A stretch of the entries below is to be set down exactly, running from the line with "You are a computer-use agent. The image" through the line with "You are a computer-use agent. Screen", both included, and no other line.

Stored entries
>>>>
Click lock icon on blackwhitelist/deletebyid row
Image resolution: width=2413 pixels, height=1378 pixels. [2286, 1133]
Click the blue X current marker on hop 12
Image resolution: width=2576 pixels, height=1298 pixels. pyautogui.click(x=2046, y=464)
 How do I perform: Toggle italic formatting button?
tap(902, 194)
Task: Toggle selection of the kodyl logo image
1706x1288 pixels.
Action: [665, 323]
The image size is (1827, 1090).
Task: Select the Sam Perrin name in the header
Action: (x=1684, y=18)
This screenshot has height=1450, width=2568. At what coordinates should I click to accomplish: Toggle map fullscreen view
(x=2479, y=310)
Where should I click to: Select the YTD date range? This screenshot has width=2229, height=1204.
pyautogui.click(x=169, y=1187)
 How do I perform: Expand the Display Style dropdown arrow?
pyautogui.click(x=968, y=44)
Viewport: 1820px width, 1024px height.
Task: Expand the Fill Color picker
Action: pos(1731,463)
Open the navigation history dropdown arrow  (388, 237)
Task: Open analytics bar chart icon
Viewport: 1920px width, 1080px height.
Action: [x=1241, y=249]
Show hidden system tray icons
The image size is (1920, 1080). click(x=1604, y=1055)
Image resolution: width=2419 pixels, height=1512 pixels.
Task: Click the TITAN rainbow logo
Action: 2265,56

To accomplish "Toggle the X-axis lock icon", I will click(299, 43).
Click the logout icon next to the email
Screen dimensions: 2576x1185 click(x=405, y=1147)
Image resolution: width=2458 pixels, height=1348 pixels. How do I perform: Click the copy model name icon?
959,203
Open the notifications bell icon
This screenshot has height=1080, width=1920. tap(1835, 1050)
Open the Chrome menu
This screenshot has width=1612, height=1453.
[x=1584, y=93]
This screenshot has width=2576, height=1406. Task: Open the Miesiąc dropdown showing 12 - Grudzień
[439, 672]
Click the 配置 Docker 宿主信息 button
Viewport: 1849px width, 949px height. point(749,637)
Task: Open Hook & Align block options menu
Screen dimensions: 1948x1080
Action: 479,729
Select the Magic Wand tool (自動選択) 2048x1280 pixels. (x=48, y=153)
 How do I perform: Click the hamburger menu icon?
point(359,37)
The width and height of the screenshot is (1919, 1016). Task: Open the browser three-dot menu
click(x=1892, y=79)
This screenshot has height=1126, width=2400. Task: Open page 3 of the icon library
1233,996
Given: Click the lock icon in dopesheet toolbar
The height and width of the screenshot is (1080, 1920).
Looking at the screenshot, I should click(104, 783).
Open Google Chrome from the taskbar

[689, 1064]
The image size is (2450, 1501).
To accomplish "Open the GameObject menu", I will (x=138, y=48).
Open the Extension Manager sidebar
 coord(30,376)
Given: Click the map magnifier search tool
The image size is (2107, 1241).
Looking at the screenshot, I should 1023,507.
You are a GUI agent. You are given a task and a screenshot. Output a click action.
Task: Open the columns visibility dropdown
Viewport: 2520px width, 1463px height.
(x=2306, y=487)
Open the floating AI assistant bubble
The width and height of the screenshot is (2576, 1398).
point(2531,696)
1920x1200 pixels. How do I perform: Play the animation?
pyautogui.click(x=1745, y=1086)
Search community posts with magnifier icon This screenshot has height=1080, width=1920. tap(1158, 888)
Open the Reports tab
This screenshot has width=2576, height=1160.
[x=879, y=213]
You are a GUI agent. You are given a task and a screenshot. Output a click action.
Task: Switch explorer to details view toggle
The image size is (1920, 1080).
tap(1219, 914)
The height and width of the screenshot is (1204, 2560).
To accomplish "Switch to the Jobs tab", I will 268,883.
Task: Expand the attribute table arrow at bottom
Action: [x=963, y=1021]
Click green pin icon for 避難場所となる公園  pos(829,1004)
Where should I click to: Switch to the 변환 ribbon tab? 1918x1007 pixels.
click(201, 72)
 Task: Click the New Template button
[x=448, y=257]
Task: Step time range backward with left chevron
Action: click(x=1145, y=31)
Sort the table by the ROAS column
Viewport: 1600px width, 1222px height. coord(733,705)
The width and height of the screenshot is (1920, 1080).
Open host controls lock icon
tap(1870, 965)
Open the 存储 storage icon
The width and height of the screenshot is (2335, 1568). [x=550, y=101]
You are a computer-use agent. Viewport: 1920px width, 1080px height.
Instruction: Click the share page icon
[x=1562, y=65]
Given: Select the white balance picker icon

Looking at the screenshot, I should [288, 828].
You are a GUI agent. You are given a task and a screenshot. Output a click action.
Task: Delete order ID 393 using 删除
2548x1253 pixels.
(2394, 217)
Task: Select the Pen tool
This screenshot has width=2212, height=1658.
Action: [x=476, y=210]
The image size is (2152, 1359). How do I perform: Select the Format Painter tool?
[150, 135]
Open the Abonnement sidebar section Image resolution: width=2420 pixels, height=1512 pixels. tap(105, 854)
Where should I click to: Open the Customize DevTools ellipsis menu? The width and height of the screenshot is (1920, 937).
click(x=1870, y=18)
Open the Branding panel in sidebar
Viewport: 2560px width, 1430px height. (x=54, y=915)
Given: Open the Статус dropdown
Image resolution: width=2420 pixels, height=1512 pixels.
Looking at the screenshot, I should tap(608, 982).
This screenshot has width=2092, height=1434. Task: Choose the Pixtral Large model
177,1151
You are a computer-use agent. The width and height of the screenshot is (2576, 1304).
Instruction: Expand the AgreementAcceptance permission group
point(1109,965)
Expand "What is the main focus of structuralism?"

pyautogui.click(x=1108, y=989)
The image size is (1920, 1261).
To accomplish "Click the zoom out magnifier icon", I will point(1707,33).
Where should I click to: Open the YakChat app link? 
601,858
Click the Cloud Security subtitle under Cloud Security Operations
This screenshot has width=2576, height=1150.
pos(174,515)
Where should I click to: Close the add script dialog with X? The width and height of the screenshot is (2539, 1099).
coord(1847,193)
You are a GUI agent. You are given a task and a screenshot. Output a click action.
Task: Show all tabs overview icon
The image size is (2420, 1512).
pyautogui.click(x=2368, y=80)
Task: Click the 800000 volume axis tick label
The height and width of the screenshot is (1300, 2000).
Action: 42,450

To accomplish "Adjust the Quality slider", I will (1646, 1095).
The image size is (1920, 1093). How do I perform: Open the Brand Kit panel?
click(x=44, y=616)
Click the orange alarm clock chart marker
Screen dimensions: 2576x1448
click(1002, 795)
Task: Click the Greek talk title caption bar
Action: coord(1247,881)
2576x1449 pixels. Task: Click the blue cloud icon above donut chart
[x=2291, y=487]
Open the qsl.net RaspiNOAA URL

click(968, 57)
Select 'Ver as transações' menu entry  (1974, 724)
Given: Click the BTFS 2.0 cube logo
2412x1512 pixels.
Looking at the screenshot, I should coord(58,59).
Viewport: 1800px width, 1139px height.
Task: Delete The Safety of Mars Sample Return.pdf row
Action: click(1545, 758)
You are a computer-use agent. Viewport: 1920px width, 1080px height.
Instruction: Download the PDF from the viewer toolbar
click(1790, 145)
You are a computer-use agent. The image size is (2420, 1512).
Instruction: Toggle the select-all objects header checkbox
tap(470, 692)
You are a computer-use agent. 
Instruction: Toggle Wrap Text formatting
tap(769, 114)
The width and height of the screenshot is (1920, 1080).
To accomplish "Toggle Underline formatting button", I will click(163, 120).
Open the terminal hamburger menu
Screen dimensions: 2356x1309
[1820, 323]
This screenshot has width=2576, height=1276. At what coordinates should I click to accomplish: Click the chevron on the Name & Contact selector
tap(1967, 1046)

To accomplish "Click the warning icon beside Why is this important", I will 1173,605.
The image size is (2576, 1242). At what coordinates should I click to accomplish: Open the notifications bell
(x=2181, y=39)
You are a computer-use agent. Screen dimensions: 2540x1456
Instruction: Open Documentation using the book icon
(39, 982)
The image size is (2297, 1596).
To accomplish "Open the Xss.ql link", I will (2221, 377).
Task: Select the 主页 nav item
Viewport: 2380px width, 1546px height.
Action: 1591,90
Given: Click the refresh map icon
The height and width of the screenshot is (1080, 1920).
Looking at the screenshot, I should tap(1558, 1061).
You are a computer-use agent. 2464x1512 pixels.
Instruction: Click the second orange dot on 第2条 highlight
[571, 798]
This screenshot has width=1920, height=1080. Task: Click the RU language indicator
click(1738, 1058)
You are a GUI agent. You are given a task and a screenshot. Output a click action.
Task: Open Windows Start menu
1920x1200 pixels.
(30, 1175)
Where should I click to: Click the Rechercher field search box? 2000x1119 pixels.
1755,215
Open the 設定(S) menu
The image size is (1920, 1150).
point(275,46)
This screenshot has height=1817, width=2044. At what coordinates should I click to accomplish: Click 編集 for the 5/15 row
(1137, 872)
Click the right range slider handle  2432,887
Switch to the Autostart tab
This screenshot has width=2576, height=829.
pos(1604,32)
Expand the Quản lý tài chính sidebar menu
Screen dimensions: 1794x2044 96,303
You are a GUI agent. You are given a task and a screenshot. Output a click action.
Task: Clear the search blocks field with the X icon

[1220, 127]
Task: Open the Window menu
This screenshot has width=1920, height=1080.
<<<<
* WORKED SOLUTION
You are a computer-use agent. The image size is (2420, 1512).
Instruction: Toggle the select-all objects header checkbox
tap(470, 692)
You are a computer-use agent. 
Instruction: Toggle Wrap Text formatting
tap(769, 114)
The width and height of the screenshot is (1920, 1080).
To accomplish "Toggle Underline formatting button", I will click(163, 120).
Open the terminal hamburger menu
Screen dimensions: 2356x1309
[1820, 323]
This screenshot has width=2576, height=1276. At what coordinates should I click to accomplish: Click the chevron on the Name & Contact selector
tap(1967, 1046)

To accomplish "Click the warning icon beside Why is this important", I will 1173,605.
The image size is (2576, 1242). At what coordinates should I click to accomplish: Open the notifications bell
(x=2181, y=39)
You are a computer-use agent. Screen dimensions: 2540x1456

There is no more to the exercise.